A prognostic index is a special case of the survival ranking task, assuming that there is a one-to-one mapping between the prediction and expected survival times. Once again, it is assumed in this book that a higher value for the prognostic index implies higher risk of event.
6.4 Predicting Distributions
Predicting a survival distribution refers specifically to predicting the distribution of a subject’s survival time, i.e., modelling the distribution of the event occurring over \(\mathbb{R}_{\geq 0}\). Therefore, this is seen as the probabilistic analogue to the deterministic time-to-event prediction.
Distributional prediction can, in theory, target any of the quantities introduced in Section 4.1, but predicting \(S(t)\) and/or \(h(t)\) is most common. Hazard based approaches are particularly relevant for non- and semi-parametric estimation of the distribution, where no (or few) assumptions are made about the underlying distribution of event times.
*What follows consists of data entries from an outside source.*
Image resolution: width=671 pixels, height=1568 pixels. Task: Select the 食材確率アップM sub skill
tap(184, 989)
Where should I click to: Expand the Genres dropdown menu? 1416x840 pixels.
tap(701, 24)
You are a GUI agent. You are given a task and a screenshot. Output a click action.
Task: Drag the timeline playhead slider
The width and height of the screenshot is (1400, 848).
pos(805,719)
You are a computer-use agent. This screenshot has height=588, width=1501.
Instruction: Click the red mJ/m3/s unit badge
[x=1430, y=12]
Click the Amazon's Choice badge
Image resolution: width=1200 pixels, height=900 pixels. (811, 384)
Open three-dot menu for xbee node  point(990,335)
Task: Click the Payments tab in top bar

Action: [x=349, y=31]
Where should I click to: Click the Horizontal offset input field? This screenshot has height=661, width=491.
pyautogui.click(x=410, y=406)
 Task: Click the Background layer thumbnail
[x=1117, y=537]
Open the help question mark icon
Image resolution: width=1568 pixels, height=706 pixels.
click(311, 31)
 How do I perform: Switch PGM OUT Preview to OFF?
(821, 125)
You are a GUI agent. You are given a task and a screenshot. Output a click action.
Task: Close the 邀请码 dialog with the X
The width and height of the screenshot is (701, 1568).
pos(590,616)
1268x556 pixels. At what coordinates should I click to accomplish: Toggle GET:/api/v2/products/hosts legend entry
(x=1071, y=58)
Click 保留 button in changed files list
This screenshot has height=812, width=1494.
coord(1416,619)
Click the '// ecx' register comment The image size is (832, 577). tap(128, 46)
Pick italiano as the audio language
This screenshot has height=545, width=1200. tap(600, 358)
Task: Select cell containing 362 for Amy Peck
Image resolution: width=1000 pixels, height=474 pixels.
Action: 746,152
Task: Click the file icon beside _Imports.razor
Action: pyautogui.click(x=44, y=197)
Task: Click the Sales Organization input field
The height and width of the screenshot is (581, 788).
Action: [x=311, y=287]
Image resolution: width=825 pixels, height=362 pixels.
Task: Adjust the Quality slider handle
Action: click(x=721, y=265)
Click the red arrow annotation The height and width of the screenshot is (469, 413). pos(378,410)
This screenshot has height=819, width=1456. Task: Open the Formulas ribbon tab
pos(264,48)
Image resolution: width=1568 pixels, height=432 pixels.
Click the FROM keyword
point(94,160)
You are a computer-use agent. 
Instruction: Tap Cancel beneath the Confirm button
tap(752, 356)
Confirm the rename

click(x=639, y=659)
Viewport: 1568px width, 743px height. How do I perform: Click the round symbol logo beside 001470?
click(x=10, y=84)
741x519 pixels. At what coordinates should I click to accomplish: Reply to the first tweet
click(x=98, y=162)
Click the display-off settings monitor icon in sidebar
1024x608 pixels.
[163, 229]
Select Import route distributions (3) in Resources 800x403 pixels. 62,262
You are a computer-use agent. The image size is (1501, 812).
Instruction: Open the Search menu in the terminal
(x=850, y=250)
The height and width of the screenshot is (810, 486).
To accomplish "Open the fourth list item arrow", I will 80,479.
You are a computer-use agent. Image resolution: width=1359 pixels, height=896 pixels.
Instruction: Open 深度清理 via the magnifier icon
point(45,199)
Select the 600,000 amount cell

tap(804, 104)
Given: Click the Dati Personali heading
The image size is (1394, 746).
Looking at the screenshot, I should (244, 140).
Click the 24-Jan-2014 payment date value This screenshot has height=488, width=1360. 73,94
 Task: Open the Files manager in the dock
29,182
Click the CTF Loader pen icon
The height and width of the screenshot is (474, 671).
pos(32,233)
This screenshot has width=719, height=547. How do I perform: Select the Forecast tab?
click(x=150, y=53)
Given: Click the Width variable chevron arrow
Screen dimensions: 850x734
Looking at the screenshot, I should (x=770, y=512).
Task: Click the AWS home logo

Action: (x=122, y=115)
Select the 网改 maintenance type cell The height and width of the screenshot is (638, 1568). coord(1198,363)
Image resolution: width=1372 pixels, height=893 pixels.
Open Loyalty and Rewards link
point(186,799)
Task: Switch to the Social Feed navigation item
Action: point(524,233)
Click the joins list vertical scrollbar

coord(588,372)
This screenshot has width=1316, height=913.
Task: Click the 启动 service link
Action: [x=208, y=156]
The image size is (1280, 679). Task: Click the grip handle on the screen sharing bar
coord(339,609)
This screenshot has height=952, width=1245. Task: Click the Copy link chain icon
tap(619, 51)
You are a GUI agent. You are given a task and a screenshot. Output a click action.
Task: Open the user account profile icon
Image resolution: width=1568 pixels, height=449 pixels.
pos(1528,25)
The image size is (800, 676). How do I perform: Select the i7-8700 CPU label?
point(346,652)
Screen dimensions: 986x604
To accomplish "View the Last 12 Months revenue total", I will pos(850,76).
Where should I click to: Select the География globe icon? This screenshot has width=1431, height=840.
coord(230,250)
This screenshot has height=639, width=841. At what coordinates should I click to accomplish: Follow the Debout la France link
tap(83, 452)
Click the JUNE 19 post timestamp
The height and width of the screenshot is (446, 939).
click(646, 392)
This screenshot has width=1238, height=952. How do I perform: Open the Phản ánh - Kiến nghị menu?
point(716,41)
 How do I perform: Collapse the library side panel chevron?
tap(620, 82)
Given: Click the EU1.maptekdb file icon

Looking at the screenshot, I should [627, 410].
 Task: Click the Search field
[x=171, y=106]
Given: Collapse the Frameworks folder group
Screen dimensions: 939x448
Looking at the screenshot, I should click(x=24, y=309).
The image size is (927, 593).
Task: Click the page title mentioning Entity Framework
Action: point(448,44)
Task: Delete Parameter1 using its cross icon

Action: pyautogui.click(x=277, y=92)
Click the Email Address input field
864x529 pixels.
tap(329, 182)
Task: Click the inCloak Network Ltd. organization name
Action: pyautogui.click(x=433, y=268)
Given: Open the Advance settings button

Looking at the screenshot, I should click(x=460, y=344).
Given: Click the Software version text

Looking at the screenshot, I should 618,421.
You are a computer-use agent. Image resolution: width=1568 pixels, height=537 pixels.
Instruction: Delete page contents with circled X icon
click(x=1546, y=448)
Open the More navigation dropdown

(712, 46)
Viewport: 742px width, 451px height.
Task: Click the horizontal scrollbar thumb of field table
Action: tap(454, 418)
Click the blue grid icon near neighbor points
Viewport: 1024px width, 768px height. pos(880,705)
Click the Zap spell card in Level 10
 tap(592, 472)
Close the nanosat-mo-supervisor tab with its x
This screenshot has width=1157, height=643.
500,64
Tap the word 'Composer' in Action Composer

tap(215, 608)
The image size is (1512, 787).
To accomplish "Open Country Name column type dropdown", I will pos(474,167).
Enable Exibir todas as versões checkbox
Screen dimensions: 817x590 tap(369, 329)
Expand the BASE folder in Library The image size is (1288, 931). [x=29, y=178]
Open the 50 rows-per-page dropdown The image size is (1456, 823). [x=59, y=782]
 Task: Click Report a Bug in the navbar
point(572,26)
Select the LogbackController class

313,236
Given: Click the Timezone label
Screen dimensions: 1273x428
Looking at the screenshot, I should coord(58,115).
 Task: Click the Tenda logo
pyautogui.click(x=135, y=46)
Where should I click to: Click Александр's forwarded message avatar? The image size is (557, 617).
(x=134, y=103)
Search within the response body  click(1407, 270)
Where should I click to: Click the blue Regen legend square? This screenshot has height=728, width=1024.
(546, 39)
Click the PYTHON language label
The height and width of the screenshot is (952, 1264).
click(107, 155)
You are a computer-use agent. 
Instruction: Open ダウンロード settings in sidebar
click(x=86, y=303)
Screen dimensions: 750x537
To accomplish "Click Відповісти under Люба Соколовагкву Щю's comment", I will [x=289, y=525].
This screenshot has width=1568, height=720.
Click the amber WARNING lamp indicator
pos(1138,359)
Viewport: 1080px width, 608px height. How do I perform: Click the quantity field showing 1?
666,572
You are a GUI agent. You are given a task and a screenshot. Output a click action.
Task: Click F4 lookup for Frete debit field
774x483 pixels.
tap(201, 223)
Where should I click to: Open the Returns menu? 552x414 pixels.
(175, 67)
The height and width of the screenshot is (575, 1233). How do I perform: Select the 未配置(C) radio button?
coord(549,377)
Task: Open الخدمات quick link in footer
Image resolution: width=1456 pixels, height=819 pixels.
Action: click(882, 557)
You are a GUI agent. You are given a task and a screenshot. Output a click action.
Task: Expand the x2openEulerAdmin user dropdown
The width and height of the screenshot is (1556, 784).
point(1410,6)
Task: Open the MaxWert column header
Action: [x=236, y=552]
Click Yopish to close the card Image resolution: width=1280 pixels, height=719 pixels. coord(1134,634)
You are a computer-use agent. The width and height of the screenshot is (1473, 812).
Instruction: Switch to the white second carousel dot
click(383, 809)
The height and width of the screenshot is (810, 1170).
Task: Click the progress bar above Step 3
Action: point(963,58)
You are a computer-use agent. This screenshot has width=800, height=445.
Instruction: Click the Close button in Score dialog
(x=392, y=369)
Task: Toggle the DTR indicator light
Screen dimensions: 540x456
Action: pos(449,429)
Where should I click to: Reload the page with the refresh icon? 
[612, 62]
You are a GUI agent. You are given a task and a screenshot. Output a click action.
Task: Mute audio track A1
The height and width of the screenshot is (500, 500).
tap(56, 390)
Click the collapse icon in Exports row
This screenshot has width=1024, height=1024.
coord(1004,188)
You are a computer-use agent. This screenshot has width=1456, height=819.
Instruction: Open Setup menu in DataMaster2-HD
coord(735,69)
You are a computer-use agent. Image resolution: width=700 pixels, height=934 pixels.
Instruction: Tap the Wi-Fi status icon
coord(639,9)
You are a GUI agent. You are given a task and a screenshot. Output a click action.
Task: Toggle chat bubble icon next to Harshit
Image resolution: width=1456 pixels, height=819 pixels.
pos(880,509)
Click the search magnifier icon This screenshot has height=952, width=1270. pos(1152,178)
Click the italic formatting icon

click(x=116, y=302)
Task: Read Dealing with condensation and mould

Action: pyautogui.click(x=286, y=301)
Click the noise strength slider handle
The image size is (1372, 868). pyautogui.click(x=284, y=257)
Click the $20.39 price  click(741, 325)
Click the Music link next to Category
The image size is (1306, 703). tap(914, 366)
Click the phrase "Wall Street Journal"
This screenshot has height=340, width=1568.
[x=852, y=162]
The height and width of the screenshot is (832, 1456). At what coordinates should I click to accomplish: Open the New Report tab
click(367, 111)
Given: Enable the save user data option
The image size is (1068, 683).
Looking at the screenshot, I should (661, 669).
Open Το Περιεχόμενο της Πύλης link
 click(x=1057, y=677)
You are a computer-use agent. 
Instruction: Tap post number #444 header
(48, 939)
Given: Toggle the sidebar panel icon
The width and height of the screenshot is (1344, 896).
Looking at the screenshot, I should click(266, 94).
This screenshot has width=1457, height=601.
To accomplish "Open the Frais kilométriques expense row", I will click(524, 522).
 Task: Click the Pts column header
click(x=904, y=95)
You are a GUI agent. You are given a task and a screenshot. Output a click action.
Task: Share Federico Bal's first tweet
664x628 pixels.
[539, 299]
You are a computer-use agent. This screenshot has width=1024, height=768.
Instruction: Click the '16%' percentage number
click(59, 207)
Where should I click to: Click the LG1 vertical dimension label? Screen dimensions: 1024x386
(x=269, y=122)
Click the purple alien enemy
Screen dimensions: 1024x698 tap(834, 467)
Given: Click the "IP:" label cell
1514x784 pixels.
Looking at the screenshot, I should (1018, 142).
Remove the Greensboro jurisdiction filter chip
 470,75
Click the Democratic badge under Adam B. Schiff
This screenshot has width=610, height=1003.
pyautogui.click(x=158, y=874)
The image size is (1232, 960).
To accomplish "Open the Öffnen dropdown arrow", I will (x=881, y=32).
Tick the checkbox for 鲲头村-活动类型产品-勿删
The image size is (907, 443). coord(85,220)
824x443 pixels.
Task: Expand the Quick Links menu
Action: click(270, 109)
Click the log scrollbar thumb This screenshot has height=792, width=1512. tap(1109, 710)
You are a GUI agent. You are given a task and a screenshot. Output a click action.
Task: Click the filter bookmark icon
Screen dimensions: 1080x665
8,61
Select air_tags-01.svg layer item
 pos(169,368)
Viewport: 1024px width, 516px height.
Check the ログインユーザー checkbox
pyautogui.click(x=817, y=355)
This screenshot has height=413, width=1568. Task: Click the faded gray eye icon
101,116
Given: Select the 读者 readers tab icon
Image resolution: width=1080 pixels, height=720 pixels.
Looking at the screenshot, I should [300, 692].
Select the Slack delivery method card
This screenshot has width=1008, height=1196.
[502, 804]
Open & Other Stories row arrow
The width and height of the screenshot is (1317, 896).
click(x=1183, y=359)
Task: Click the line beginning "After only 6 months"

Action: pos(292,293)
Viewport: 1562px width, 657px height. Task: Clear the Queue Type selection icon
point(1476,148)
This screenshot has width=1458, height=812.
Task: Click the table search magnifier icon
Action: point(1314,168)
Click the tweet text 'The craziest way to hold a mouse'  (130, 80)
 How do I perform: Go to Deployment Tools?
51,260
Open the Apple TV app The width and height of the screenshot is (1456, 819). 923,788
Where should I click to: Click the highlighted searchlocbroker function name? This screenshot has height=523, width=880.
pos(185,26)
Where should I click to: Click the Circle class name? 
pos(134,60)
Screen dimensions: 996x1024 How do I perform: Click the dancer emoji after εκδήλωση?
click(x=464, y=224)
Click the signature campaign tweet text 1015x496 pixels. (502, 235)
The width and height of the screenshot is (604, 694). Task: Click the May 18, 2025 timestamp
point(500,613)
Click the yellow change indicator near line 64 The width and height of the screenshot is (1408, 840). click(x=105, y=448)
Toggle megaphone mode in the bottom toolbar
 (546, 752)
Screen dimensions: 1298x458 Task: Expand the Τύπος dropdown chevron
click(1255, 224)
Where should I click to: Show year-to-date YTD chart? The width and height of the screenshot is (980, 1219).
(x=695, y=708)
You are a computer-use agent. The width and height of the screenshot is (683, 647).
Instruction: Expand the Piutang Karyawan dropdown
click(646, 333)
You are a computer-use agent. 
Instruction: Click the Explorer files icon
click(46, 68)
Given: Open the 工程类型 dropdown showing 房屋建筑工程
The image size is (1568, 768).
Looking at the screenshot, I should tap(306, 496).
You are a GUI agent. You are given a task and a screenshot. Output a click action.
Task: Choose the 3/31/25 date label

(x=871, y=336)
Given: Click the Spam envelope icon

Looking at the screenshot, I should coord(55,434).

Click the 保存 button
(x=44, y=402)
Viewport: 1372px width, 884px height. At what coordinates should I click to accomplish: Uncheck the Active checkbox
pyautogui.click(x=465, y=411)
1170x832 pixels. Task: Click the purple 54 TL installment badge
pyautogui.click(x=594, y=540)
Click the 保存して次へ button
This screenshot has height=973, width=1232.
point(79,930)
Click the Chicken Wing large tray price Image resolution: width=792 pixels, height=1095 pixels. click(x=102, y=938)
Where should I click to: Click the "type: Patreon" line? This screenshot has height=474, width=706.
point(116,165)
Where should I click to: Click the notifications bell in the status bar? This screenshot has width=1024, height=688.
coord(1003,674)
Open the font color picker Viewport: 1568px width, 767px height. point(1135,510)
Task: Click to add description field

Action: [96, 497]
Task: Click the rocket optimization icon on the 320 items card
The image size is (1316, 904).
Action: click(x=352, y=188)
As mentioned above, all prediction types can theoretically be derived from a survival distribution prediction. For example, a time-to-event prediction can be obtained via \(E(Y|\mathbf{x}) = \int_0^\infty \hat{S}(t)\). However, for non-parametric methods the estimated cdf is often improper in the presense of censoring and thus integration requires extrapolation of the cdf (Sonabend, Bender, and Vollmer 2022). For parametric models, the distribution of event times is fully specified once the paramers of the assumed distribution have been estimated, however, if the parameters were estimated based on only a small subset of the possible domain of \(Y\), this essentially still constitutes extrapolation and will in most cases yield implausible predictions. A popular alternative is therefore to estimate the restricted mean survival time (RMST; Han and Jung (2022); Andersen, Hansen, and Klein (2004)).
Predicting survival distributions is a type of probabilistic survival task, defined by predicting a conditional distribution over the positive Reals, \(g: \mathcal{X}\rightarrow \mathcal{S}\) where \(\mathcal{S}\subseteq \operatorname{Distr}(\mathbb{R}_{\geq 0})\) is a convex set of distributions on \(\mathbb{R}_{\geq 0}\).